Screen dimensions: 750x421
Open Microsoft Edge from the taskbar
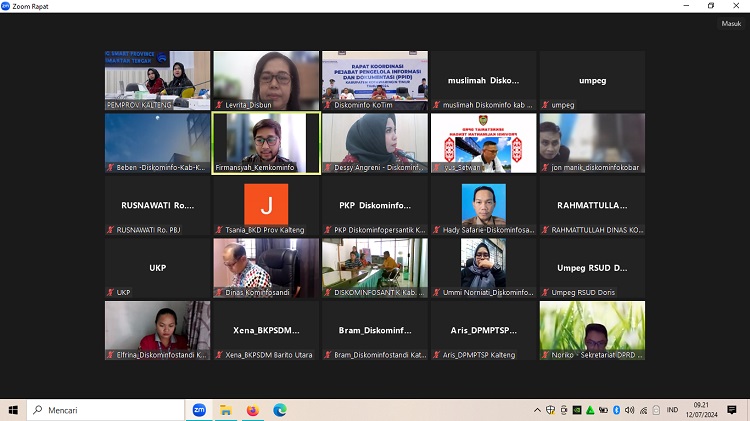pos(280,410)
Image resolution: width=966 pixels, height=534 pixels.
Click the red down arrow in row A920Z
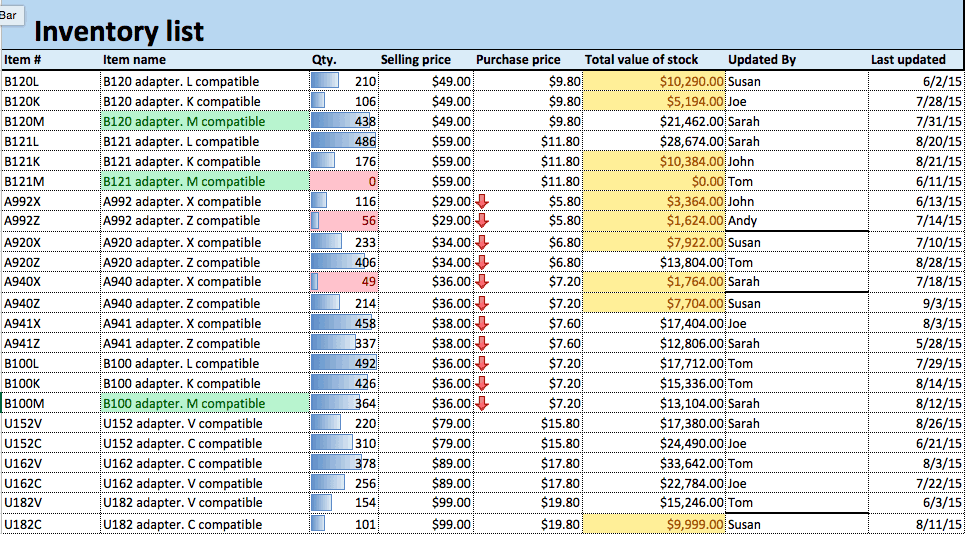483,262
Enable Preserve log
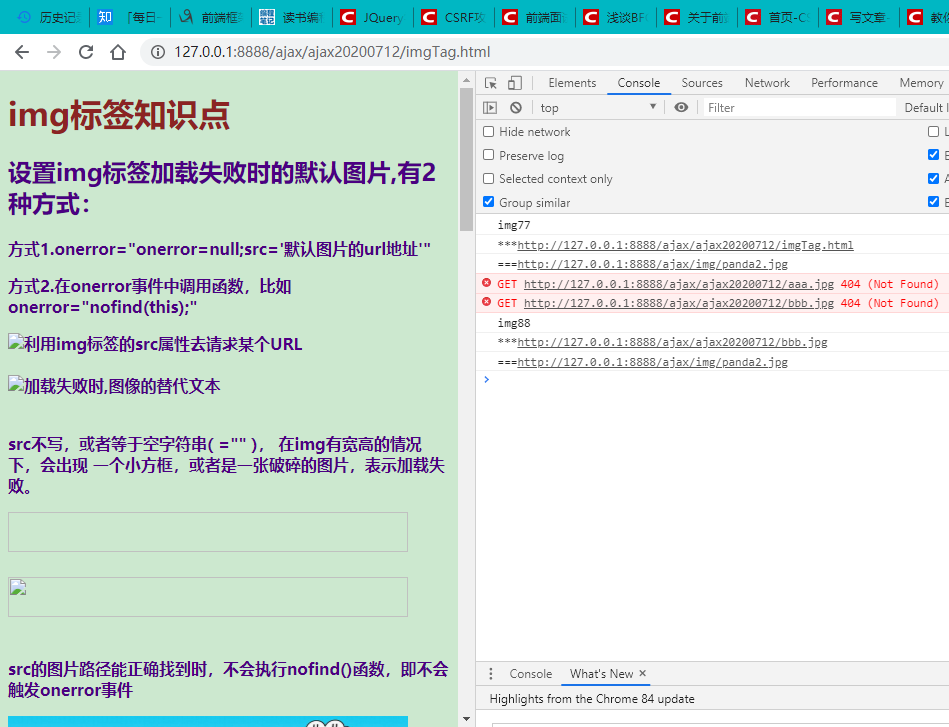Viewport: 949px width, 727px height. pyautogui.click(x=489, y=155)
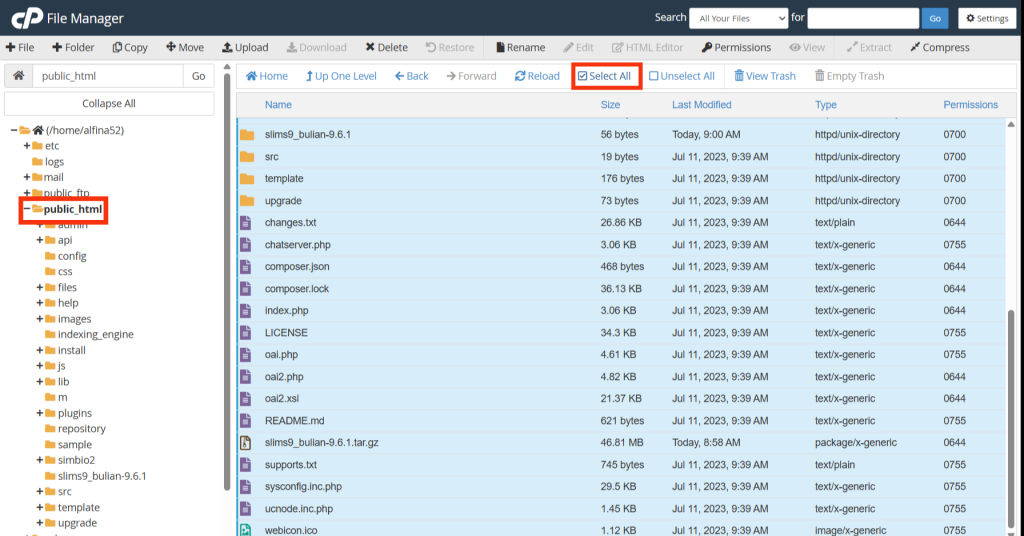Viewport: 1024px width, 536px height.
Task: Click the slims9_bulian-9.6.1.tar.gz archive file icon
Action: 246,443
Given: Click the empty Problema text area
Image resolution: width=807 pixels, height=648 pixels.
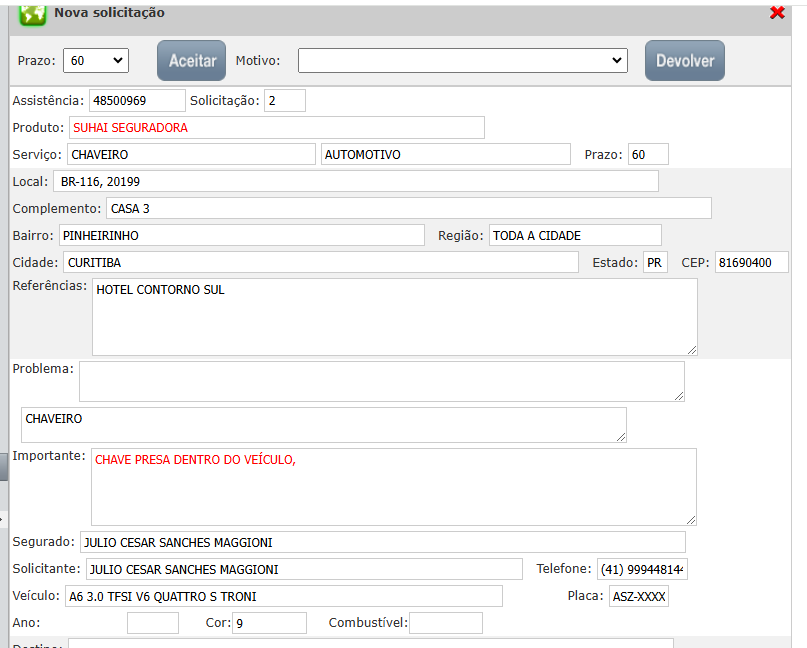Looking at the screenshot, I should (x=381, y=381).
━━━
Line by line and exactly, reproduce the span from the line with "Open Microsoft Edge from the taskbar" through the end of the data above, both ends included, with pictures left out.

EXERCISE SOLUTION:
Open Microsoft Edge from the taskbar
pos(280,410)
Image resolution: width=966 pixels, height=534 pixels.
Click the red down arrow in row A920Z
483,262
Enable Preserve log
Viewport: 949px width, 727px height. pyautogui.click(x=489, y=155)
Viewport: 1024px width, 536px height.
Task: Click the slims9_bulian-9.6.1.tar.gz archive file icon
Action: 246,443
Given: Click the empty Problema text area
Image resolution: width=807 pixels, height=648 pixels.
Looking at the screenshot, I should (x=381, y=381).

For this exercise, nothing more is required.